Frances Cress Welsing, ırk ve psikoloji konusundaki araştırmalarıyla tanınan tanınmış bir psikiyatrist ve psikanalistti. Çalışmalarıyla, özellikle de "Cress'in Renkli Yüzleşme ve Irkçılık Teorisi" adını verdiği teorisiyle büyük ilgi gördü. Bu teori, ırksal gerilimlerin, beyazların baskın siyah genin varlığı nedeniyle kendi genetik zayıflıklarıyla yüzleşme korkusundan kaynaklandığını öne sürüyor. Welsing, bu korkunun beyaz bireyleri ırkçılık sistemini sürdürmeye itebileceğine inanıyordu. Welsing'in katkıları yazılarına, özellikle de ırkçılık ve ırkçılığın yalnızca ötekileştirilmiş topluluklar üzerinde değil aynı zamanda bir bütün olarak toplum üzerindeki psikolojik etkisine ilişkin görüşlerini sunan "The Isis Papers" adlı kitabına kadar uzanıyor.
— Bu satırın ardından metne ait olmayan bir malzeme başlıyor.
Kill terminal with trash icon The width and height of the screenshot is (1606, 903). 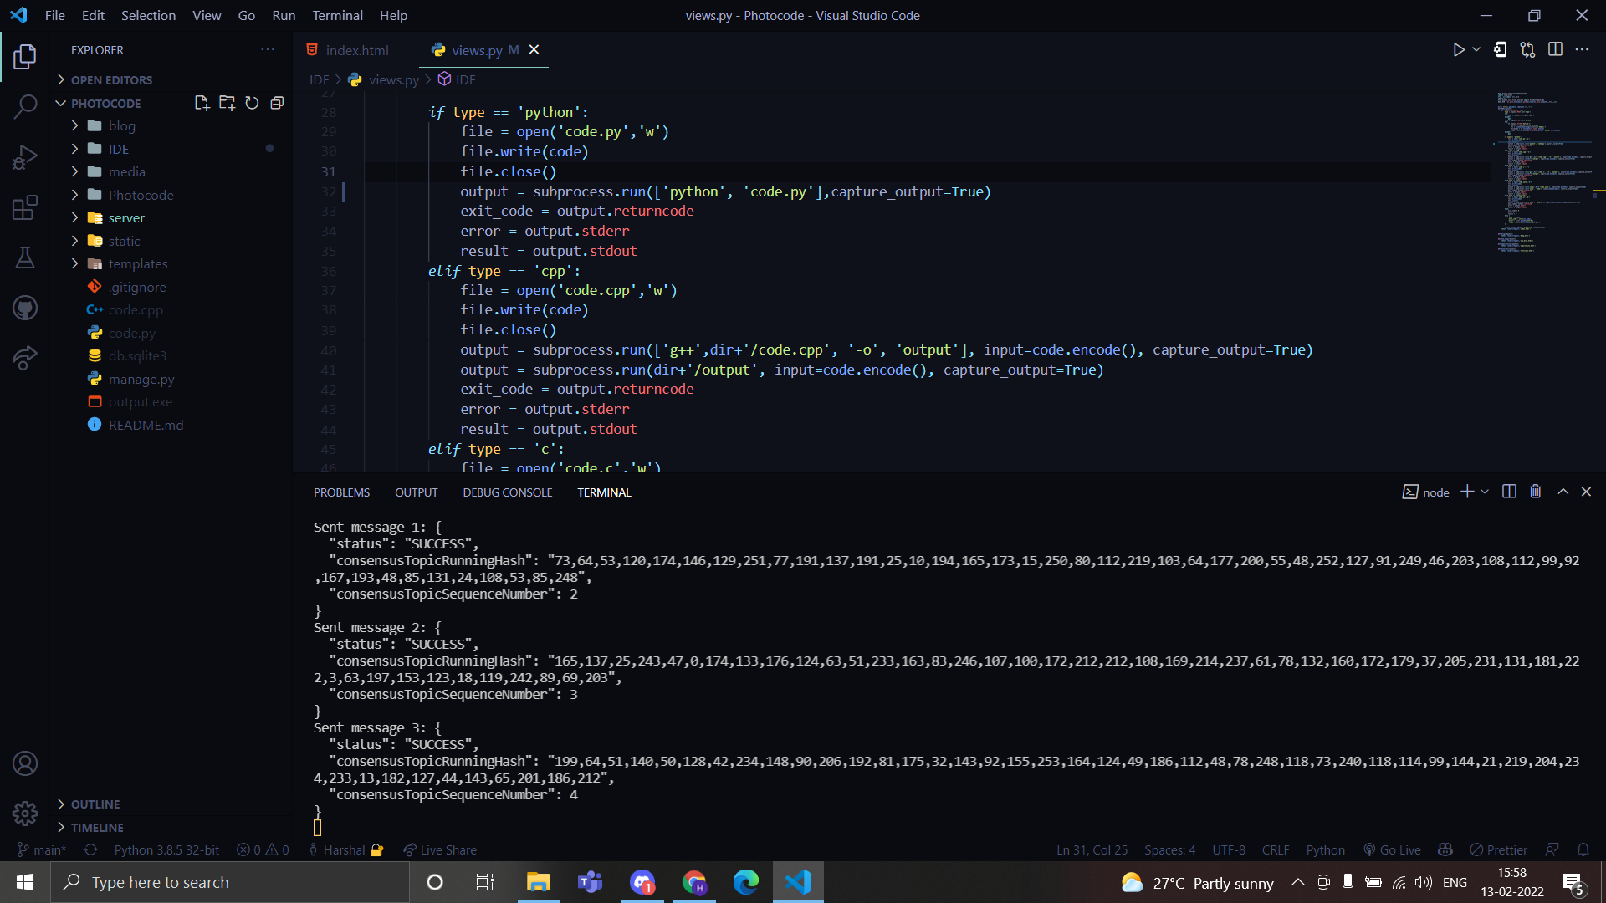click(x=1535, y=492)
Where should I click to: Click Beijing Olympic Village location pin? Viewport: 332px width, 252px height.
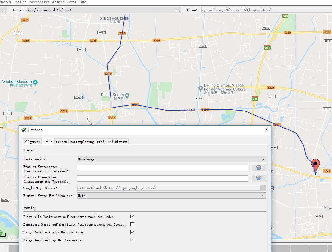point(200,88)
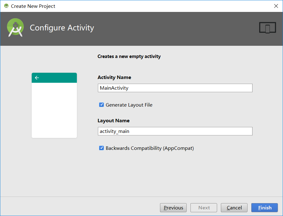The width and height of the screenshot is (283, 216).
Task: Enable the Generate Layout File checkbox
Action: point(101,105)
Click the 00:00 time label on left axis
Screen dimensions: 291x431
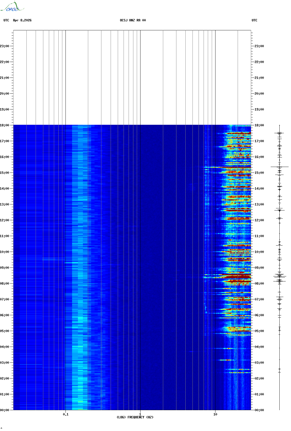5,410
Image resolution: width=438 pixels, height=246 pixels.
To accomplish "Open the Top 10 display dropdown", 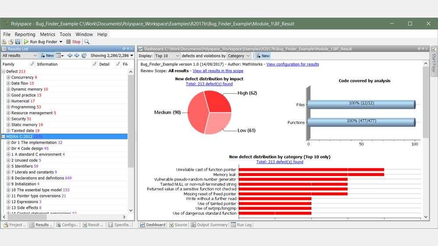I will [x=167, y=56].
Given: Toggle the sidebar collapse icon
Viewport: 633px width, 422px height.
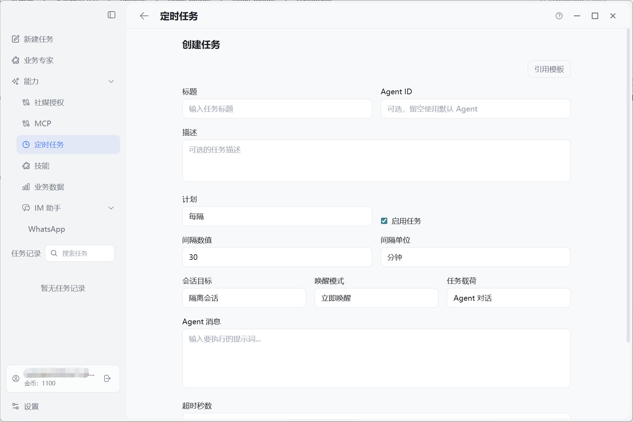Looking at the screenshot, I should pyautogui.click(x=112, y=15).
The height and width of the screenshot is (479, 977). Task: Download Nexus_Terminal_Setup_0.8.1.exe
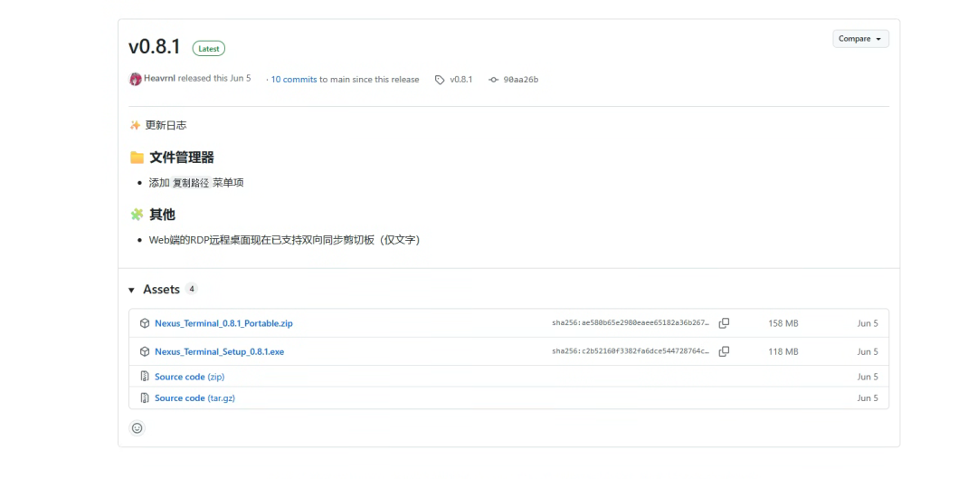[219, 351]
Çalışmaları, sistemik ırkçılığın sonuçlarının daha derinlemesine anlaşılmasını savunarak, ırksal ilişkileri şekillendiren derin korkuları ve dinamikleri açığa çıkarmayı amaçlıyor. Dersleri ve halka açık tartışmaları aracılığıyla Welsing, ırk, akıl sağlığı ve kimlik konusundaki söylemde etkili bir ses haline geldi. Bireyleri ırkçılığın psikolojik temellerini incelemeye ve bu dinamiklerin toplumsal yapıları nasıl şekillendirdiğini anlamaya teşvik etti. Mirası ırk, kimlik ve psikolojik dayanıklılık hakkındaki tartışmalara ilham vermeye devam ediyor.
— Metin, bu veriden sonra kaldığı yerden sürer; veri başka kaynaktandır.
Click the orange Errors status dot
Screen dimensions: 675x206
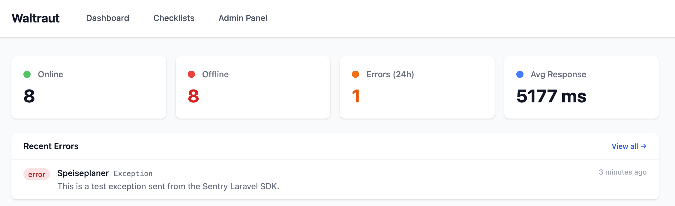click(356, 74)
Frances Cress Welsing, psikoloji ve ırkın kesişimine odaklanan çığır açan bir psikiyatrist ve yazardı.

Onun özellikle "The Isis Papers" adlı çalışması, ırkçılığa ve bunun psikolojik sonuçlarına ilişkin geleneksel anlayışlara meydan okuyor.

Welsing'in teorileri yankı bulmaya devam ediyor ve çağdaş toplumdaki ırk ve kimlik dinamiklerine dair eleştirel bilgiler sunuyor.

Kayıt bulunamadı.
Daha Fazlasını Gör »

Popular quotes

Taffy. Taffy hakkında düşünüyor. Şimdi dişlerini dışarı çıkaracağını düşünüyor, ama onunla yemek demek olursa, her neyse onu yiyecektir.
by {Mitch Albom}
Küçük kasabalar metronom gibidir; En ufak bir hareketle, vuruş değişir.
by {Mitch Albom}
Bakın, eğer bilimin eninde sonunda Tanrı'nın olmadığını kanıtlayacağını söylüyorsanız, bu konuda farklı olmalıyım. Ne kadar küçük bir kurbağa yavrusuna, bir atoma kadar götürseler de, arayışın sonunda her zaman açıklayamadıkları bir şey, her şeyi yaratan bir şey vardır. Ve diğer tarafa ne kadar gitmeye çalışırlarsa çalışsınlar - yaşamı uzatmak, genlerle oynamak, şunu klonlamak, şunu klonlamak, yüz elliye kadar yaşamak - bir noktada hayat biter. Peki sonra ne olur? Hayat ne zaman sona erer? Omuz silktim. Anlıyorsun? Arkasına yaslandı. Gülümsedi. Sona geldiğinizde, Tanrı'nın başladığı yer burasıdır.
by {Mitch Albom}
Benim yerime senin ölmen gerektiğini söylüyorsun. Ama dünyada bulunduğum süre boyunca benim yerime de insanlar öldü. Bu her gün oluyor. Siz gittikten bir dakika sonra yıldırım düştüğünde veya içinde olabileceğiniz bir uçak düştüğünde. Meslektaşınız hastalandığında ve siz hastalanmadığınızda. Biz bu tür şeylerin rastgele olduğunu düşünüyoruz. Ama her şeyin bir dengesi var. Biri solar, diğeri büyür. Doğum ve ölüm bir bütünün parçalarıdır.
by {Mitch Albom}
Doğum ve ölüm arasında çok fazla can alıyoruz. Çocuk olmak için bir hayat. Yaşlanacak bir hayat. Gezmek, yerleşmek, aşık olmak, ebeveyn olmak, vaatlerimizi test etmek, ölümlerimizi gerçekleştirmek ve bazı şanslı durumlarda, bu farkındalıktan sonra bir şeyler yapmak için bir hayat.
by {Mitch Albom}
Sorun görünümünde gergin olma eğilimim var. Tehlike yaklaştıkça daha az gerginleşirim. Tehlike el altında olduğunda, şiddetli bir şekilde şişerim. Saldırganımla boğuşurken, korkmadan ve çok az yaralanma düşüncesiyle bitirmek için savaşıyorum.
by {Jean Sasson}
Ancak mürekkep fırçasının bir mahkumun zihninin iskelet anahtarı olduğunu düşünüyor.
by {David Mitchell}
Yalan söylemek var," diyor annem, talimatları yazdığı zarfı çantasından çıkarırken, "ki bu yanlış, bir de doğru izlenimi yaratmak var ki bu da gerekli.
by {David Mitchell}
Rahibe dedi ki, dili affedebilirim. Annene müstehcen bir jest yapmanı affedebileceğimden emin değilim. Holland, "Onu tanıyor olmalısın," dedi. Eğer onu tanısaydın sen de ona parmağını verirdin.
by {John Sandford}
Sınırlı insanların elindeki sınırsız güç her zaman zulme yol açar.